PROVIDED RECORDS:
------------------------------------------------------------------------
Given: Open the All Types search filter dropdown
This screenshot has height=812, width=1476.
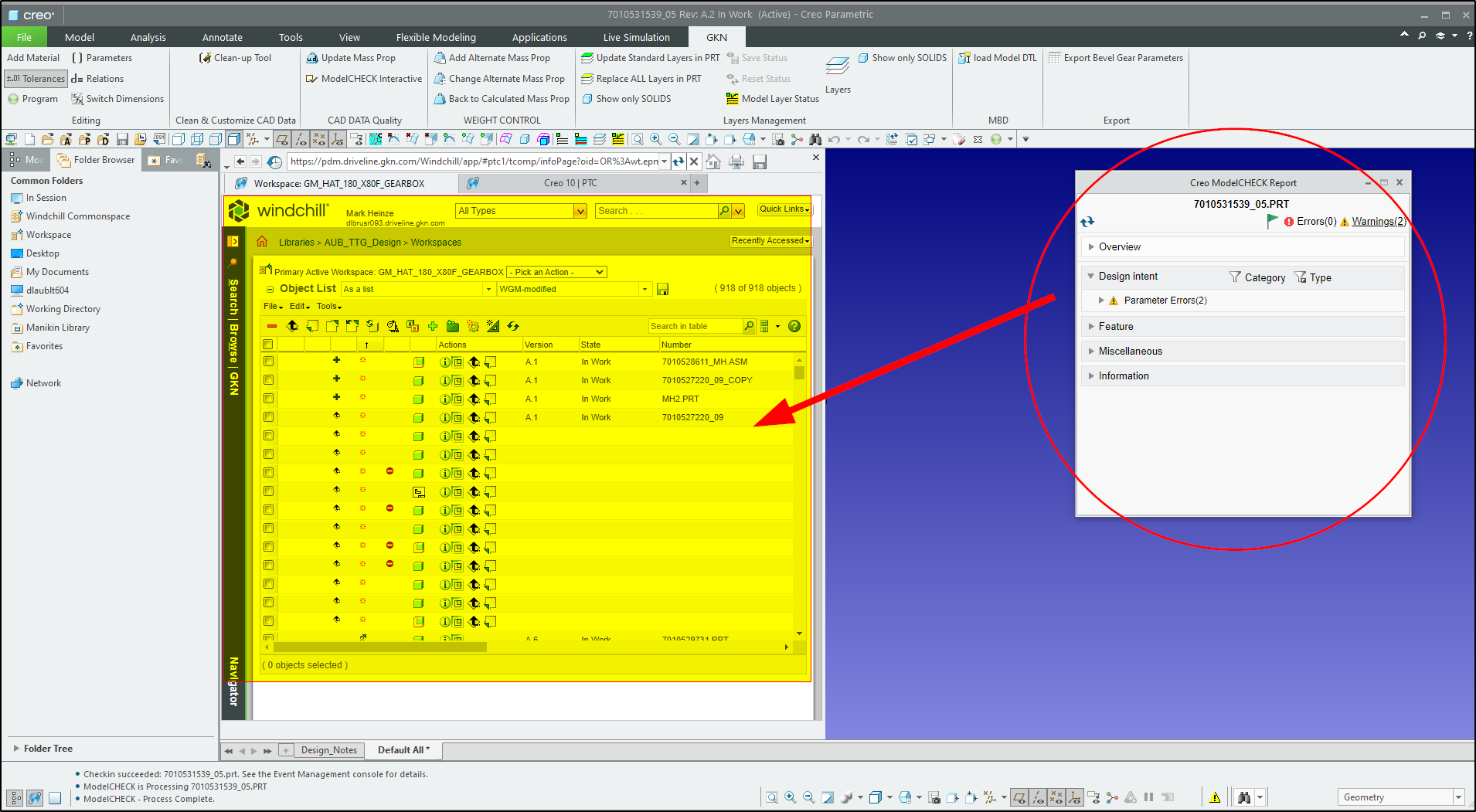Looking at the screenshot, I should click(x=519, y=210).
------------------------------------------------------------------------
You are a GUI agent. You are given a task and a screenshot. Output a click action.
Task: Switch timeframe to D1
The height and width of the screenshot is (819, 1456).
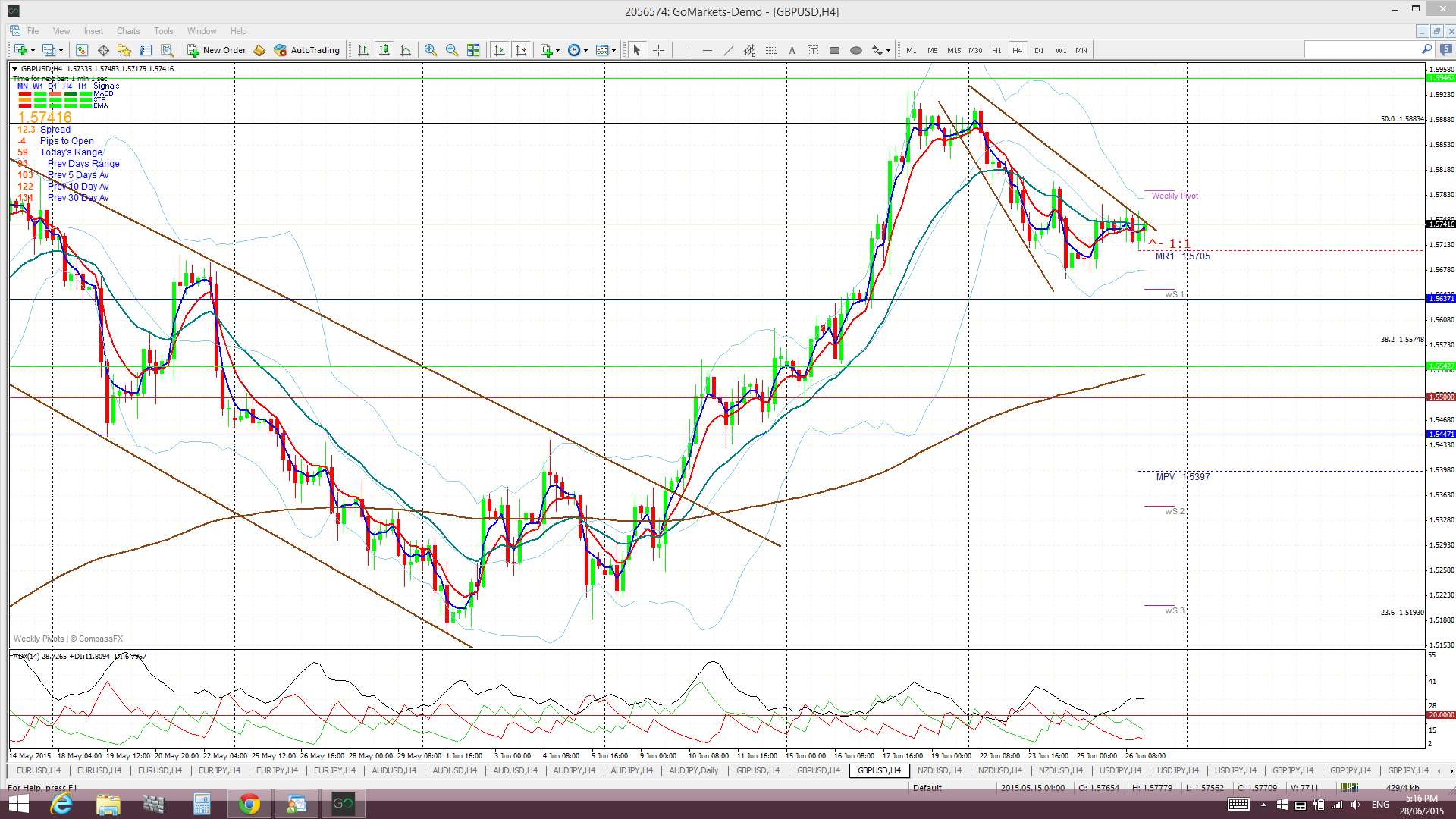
------------------------------------------------------------------------
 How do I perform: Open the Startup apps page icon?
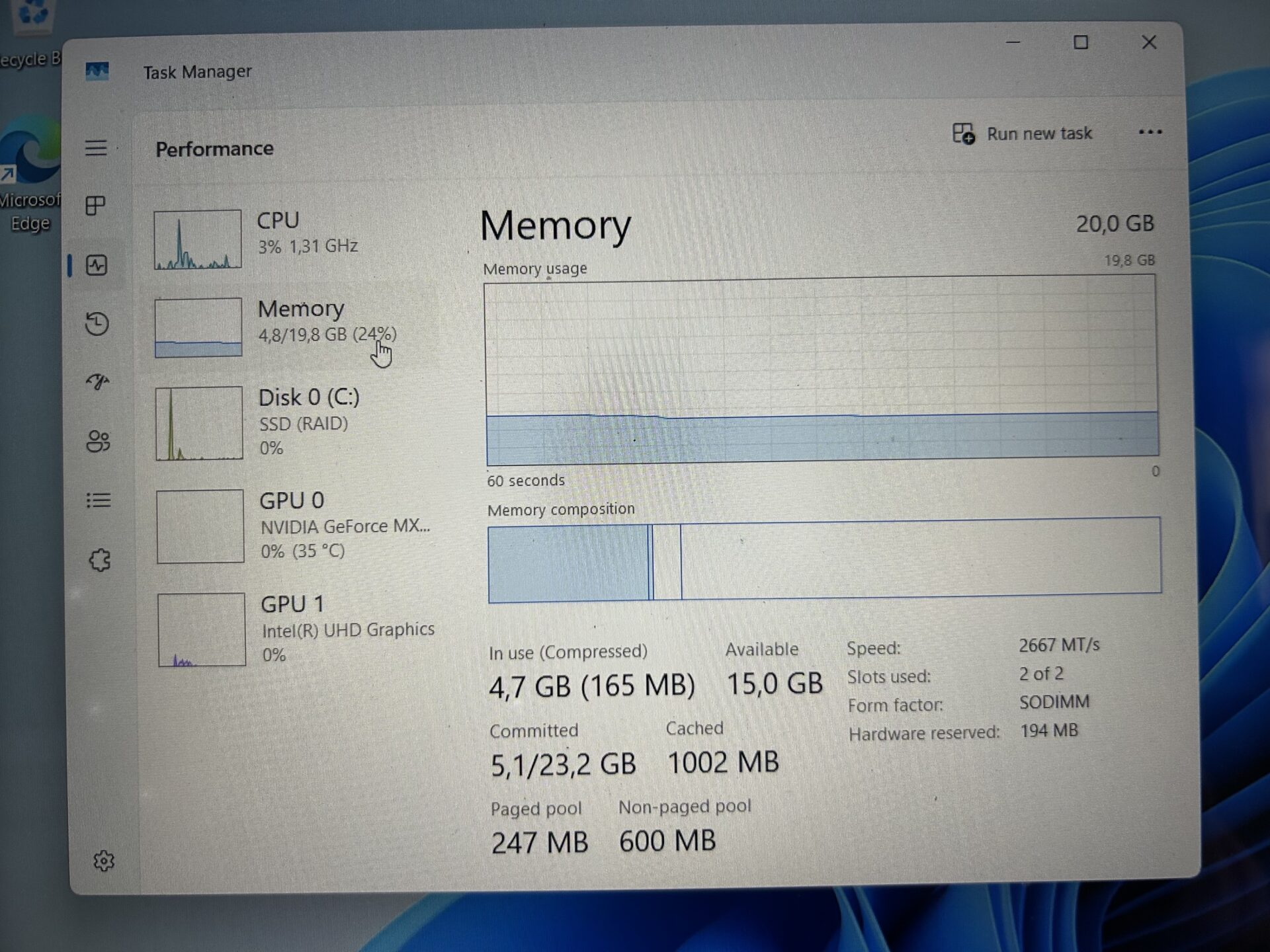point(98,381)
------------------------------------------------------------------------
REQUIREMENT:
Within the material above, the line with "Task: Switch timeframe to D1" opens the range and the line with "The height and" closes it; reproduce that range word for word.

PROBLEM SOLUTION:
Task: Switch timeframe to D1
The height and width of the screenshot is (819, 1456).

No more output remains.